**YOUR OBJECTIVE:** Look for "Given: Save project with the floppy disk icon" in the records below, then copy that line and every line after it, exactly and with nothing added.

**DATASET ENTRIES:**
_ _ _ _
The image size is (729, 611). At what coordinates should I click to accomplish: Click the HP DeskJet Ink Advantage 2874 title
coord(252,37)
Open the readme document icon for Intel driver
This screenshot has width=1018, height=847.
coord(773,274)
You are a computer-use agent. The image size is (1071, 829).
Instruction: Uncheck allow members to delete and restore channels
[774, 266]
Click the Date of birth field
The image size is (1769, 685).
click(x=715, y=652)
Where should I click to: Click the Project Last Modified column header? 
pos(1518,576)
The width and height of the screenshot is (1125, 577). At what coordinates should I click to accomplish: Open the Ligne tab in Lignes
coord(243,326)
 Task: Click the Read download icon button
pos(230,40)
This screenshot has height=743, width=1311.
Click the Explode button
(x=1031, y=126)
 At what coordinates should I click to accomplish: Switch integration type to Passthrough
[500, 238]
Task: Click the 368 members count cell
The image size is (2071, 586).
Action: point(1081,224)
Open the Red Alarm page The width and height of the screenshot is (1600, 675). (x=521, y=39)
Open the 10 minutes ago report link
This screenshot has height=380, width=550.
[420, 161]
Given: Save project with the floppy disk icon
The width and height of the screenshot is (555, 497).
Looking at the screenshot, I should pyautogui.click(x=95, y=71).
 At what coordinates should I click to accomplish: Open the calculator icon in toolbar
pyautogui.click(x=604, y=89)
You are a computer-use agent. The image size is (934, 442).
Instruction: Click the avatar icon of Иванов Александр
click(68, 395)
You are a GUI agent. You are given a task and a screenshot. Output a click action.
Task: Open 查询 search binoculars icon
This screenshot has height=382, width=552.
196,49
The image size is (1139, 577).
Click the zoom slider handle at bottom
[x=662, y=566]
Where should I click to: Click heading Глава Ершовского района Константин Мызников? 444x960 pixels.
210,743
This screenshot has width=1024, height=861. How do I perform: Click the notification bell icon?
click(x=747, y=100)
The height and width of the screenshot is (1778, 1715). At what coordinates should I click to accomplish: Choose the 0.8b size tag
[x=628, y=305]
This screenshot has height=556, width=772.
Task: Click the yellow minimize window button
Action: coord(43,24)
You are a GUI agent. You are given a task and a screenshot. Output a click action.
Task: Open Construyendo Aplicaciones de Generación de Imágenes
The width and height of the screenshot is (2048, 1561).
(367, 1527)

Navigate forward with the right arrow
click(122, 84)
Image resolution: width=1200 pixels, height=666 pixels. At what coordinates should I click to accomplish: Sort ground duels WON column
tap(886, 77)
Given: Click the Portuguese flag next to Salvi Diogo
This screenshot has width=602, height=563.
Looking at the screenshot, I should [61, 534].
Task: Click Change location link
_ _ _ _
**THE COMPLETED TASK:**
Given: Save project with the floppy disk icon
The width and height of the screenshot is (555, 497).
Looking at the screenshot, I should pyautogui.click(x=95, y=71).
 At what coordinates should I click to accomplish: Open the calculator icon in toolbar
pyautogui.click(x=604, y=89)
You are a computer-use agent. The image size is (934, 442).
Instruction: Click the avatar icon of Иванов Александр
click(68, 395)
You are a GUI agent. You are given a task and a screenshot. Output a click action.
Task: Open 查询 search binoculars icon
This screenshot has height=382, width=552.
196,49
The image size is (1139, 577).
Click the zoom slider handle at bottom
[x=662, y=566]
Where should I click to: Click heading Глава Ершовского района Константин Мызников? 444x960 pixels.
210,743
This screenshot has width=1024, height=861. How do I perform: Click the notification bell icon?
click(x=747, y=100)
The height and width of the screenshot is (1778, 1715). At what coordinates should I click to accomplish: Choose the 0.8b size tag
[x=628, y=305]
This screenshot has height=556, width=772.
Task: Click the yellow minimize window button
Action: coord(43,24)
You are a GUI agent. You are given a task and a screenshot. Output a click action.
Task: Open Construyendo Aplicaciones de Generación de Imágenes
The width and height of the screenshot is (2048, 1561).
(367, 1527)

Navigate forward with the right arrow
click(122, 84)
Image resolution: width=1200 pixels, height=666 pixels. At what coordinates should I click to accomplish: Sort ground duels WON column
tap(886, 77)
Given: Click the Portuguese flag next to Salvi Diogo
This screenshot has width=602, height=563.
Looking at the screenshot, I should [61, 534].
Task: Click Change location link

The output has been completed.